## TEXTE AFFICHÉ
......
La nouvelle grande exposition du musée du Louvre-Lens (Pas-de-Calais), visible à partir de mercredi 28 mai, est consacrée à plus de deux siècles de "désastres de la guerre", des guerres napoléoniennes (1803-1815) jusqu'à la guerre des drones.
"C'est un sujet hautement difficile pour les artistes, car on vit dans une sorte de grand cauchemar quand on s'intéresse à cela. Mais c'est un défi qui a toujours intéressé les artistes", explique Laurence Bertrand Dorléac, historienne de l'art et commissaire de l'exposition, professeur à Sciences Po Paris."Nous ne sommes pas un musée d'histoire. Il était important pour nous de trouver un angle artistique. Certes on commémore le centenaire de la première guerre mondiale (1914-1918) mais on ne pouvait pas le célébrer. A côté de la guerre héroïque, il y a la guerre douloureuse, la guerre qui détruit et c'est de cela dont on a voulu parler", avance Xavier Dectot, directeur du musée.
......
## DONNÉES AFFICHÉES

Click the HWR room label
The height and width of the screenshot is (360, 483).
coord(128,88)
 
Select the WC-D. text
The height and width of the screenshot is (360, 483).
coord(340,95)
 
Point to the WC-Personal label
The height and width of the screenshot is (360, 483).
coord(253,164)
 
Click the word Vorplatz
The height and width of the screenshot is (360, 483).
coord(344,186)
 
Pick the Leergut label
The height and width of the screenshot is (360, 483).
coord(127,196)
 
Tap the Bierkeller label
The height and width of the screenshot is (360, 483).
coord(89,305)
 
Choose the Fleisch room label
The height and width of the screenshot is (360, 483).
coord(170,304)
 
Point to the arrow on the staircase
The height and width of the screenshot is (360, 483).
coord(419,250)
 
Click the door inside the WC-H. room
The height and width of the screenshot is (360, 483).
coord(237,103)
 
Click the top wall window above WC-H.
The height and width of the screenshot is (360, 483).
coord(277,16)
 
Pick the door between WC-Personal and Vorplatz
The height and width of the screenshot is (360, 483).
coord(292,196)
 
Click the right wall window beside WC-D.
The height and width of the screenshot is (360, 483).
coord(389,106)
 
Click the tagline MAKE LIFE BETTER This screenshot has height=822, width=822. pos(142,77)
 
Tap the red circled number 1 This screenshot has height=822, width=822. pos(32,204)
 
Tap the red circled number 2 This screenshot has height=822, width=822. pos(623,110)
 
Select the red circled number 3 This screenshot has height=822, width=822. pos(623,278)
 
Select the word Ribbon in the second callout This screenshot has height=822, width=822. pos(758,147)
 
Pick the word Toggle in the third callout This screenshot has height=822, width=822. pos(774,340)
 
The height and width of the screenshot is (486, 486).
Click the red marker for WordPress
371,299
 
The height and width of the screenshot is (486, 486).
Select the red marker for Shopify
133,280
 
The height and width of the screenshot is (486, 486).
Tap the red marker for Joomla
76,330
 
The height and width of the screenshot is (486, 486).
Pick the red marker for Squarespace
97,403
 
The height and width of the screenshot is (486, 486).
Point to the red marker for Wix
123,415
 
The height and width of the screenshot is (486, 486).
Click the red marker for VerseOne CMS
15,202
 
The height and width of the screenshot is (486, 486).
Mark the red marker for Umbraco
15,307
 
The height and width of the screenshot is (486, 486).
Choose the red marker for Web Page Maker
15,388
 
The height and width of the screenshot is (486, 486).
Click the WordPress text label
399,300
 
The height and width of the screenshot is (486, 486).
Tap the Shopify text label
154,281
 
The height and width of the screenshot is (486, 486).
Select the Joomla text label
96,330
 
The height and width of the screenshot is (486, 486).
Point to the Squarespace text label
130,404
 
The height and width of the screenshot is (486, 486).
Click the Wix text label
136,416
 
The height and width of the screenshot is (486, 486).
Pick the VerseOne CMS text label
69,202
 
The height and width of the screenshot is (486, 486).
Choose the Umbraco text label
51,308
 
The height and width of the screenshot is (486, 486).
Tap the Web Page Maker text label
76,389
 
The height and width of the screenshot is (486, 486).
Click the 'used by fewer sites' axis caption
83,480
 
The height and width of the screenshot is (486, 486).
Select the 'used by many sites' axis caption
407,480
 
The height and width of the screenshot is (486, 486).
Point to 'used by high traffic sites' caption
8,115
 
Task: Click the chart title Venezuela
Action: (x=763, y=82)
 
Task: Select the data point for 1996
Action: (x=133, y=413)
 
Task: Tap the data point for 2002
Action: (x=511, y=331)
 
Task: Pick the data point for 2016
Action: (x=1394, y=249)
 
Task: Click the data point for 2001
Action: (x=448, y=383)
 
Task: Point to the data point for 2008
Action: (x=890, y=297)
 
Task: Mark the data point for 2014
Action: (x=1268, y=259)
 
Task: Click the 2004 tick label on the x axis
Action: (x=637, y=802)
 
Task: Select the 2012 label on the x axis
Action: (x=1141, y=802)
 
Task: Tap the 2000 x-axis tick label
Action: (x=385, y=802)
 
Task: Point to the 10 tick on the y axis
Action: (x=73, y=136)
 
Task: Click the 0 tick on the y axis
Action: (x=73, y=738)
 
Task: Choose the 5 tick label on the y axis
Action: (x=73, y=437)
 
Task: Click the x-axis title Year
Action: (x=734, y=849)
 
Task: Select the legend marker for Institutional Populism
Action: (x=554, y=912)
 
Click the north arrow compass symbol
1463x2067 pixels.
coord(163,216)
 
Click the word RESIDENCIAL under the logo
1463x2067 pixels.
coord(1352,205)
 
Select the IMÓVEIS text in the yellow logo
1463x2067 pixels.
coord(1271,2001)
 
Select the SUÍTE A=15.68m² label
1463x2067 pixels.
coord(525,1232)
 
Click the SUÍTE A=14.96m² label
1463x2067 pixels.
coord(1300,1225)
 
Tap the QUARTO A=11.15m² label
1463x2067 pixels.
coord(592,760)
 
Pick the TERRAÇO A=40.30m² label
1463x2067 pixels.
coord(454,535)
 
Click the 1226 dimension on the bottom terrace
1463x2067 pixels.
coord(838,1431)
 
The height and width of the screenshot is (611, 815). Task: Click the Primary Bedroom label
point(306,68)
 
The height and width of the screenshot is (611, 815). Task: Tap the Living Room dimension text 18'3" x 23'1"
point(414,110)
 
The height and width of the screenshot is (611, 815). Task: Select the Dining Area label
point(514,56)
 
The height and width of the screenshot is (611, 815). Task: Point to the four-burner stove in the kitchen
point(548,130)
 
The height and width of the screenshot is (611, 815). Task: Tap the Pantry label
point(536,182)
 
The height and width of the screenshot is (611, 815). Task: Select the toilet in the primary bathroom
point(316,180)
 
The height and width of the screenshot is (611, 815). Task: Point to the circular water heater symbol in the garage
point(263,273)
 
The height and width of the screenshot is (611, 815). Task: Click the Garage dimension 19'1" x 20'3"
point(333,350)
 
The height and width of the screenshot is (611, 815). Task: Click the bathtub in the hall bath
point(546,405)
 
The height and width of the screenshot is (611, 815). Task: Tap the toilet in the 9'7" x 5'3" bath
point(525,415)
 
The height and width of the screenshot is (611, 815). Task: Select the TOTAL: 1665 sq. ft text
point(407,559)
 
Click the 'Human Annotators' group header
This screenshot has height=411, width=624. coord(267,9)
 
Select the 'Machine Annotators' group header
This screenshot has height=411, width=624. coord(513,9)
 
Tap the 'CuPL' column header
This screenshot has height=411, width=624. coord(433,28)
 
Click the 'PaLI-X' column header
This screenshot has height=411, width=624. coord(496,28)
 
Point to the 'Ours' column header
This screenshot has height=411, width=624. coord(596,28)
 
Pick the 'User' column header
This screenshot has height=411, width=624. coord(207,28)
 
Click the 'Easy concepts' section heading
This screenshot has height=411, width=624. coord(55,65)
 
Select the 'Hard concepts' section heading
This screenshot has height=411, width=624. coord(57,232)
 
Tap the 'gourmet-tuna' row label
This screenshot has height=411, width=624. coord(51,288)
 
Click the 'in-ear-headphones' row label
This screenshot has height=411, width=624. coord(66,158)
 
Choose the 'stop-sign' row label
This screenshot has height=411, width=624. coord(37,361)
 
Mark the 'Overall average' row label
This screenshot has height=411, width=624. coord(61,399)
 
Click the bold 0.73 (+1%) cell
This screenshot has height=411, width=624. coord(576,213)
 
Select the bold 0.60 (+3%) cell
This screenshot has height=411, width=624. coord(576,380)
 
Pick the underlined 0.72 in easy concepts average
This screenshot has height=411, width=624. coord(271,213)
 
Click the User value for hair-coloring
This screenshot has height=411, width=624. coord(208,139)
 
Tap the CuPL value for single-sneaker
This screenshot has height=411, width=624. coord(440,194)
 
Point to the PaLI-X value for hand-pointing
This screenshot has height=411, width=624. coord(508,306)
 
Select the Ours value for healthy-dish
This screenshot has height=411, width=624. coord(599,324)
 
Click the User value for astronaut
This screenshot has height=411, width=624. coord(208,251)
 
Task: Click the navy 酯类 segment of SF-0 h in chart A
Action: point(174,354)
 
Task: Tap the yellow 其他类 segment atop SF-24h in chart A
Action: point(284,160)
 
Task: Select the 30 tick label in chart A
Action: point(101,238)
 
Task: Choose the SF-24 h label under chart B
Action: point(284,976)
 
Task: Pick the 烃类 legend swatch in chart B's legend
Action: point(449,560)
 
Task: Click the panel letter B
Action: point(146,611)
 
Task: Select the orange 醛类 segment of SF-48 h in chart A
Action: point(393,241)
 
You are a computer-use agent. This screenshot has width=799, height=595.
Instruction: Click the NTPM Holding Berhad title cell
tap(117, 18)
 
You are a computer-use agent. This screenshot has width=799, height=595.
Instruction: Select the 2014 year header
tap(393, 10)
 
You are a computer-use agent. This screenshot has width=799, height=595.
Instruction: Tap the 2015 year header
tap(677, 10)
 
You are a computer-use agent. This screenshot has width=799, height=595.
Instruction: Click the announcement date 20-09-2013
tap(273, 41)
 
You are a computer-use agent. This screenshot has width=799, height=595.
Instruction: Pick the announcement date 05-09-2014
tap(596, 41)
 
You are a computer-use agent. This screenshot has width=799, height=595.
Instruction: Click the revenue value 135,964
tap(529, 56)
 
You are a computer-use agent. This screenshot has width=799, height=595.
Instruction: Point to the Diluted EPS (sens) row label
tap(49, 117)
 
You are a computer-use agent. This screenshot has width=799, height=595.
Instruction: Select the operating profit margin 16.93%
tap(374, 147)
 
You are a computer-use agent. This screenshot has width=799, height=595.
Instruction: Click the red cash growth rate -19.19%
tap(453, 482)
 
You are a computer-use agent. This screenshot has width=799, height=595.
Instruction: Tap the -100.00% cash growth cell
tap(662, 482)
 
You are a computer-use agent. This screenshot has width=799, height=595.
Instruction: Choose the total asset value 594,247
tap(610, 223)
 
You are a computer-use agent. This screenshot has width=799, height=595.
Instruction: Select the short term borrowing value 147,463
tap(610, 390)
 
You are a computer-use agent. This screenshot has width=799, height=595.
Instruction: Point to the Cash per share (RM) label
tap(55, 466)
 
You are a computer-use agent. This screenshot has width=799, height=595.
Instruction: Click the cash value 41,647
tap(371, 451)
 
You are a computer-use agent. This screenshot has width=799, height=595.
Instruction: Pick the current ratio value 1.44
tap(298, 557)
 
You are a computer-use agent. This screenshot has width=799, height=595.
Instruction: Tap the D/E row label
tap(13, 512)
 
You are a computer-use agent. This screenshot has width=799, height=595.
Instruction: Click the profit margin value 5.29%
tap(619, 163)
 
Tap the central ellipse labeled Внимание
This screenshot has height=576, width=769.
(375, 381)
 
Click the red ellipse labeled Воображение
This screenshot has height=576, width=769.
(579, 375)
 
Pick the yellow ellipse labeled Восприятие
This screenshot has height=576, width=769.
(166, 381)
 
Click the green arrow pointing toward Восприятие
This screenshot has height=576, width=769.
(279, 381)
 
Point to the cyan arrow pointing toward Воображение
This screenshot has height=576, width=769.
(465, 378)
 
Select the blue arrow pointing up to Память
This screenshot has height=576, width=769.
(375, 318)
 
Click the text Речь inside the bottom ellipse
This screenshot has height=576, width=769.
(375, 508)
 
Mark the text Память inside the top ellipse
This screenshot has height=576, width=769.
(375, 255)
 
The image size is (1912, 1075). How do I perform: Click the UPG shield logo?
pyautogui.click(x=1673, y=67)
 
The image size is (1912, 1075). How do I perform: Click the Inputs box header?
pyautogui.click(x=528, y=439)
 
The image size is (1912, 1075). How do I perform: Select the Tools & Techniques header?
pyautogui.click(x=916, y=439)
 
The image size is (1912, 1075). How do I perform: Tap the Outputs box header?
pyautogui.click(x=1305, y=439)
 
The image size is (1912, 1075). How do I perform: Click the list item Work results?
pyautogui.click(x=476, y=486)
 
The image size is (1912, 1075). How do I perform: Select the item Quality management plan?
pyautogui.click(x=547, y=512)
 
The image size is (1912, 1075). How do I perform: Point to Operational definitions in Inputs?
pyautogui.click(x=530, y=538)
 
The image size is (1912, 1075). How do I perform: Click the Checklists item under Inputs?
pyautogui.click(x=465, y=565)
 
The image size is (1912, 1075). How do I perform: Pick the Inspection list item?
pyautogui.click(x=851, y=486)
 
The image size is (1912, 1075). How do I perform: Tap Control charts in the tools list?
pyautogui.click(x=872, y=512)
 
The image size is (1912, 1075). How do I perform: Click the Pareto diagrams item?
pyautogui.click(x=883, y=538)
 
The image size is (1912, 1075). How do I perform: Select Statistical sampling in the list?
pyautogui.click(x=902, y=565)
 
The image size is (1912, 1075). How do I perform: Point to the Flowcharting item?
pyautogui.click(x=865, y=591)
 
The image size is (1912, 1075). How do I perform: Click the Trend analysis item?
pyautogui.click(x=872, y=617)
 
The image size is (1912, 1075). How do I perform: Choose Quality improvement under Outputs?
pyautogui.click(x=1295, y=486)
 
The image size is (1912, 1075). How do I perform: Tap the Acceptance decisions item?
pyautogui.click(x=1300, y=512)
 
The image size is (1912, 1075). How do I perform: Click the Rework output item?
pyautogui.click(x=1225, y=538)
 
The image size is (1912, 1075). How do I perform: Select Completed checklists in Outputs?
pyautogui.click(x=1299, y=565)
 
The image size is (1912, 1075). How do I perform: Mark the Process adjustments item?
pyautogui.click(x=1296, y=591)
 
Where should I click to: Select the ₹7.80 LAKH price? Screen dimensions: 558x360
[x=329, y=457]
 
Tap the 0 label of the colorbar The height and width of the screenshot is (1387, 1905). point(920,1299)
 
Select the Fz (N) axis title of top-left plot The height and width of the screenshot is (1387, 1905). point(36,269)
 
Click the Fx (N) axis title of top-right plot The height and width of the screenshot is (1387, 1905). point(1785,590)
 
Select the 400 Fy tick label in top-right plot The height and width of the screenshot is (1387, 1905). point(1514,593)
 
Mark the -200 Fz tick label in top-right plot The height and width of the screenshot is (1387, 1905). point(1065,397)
......
## DEMANDE ÉCRITE
Poursuivez le texte sur l'exposition du Louvre-Lens consacrée aux désastres de la guerre en reprenant juste après sa dernière phrase.

## RÉPONSE
L'exposition, qui pourra être vue jusqu'au 6 octobre, est composée de 450 oeuvres sur tous supports: peinture, sculpture, dessin, photo, film. Elle présente des chefs d'oeuvre très célèbres, comme la série de gravures "Les désastres de la guerre" du peintre espagnol Goya mais aussi des tableaux moins connus, comme "L'Oublié" d'Emile Betsellère, datant de 1872 et représentant un soldat blessé tentant de se relever dans un champ enneigé, oeuvre choisie pour l'affiche de l'exposition.
"On débute l'exposition avec des ruines de la ville de Lens. Pour moi, c'est plus qu'un clin d'oeil, c'est le signe que cette exposition est importante, ici, dans le Nord/Pas-de-Calais", souligne Laurence Bertrand Dorléac.
"C'est une exposition méditative qui est forte, puissante. Les artistes ne sont pas violents, c'est la guerre qui est violente. L'art est une façon de supporter le tragique de l'histoire, je pense que l'art est la seule chose qu'on peut opposer à la barbarie humaine", confie-t-elle.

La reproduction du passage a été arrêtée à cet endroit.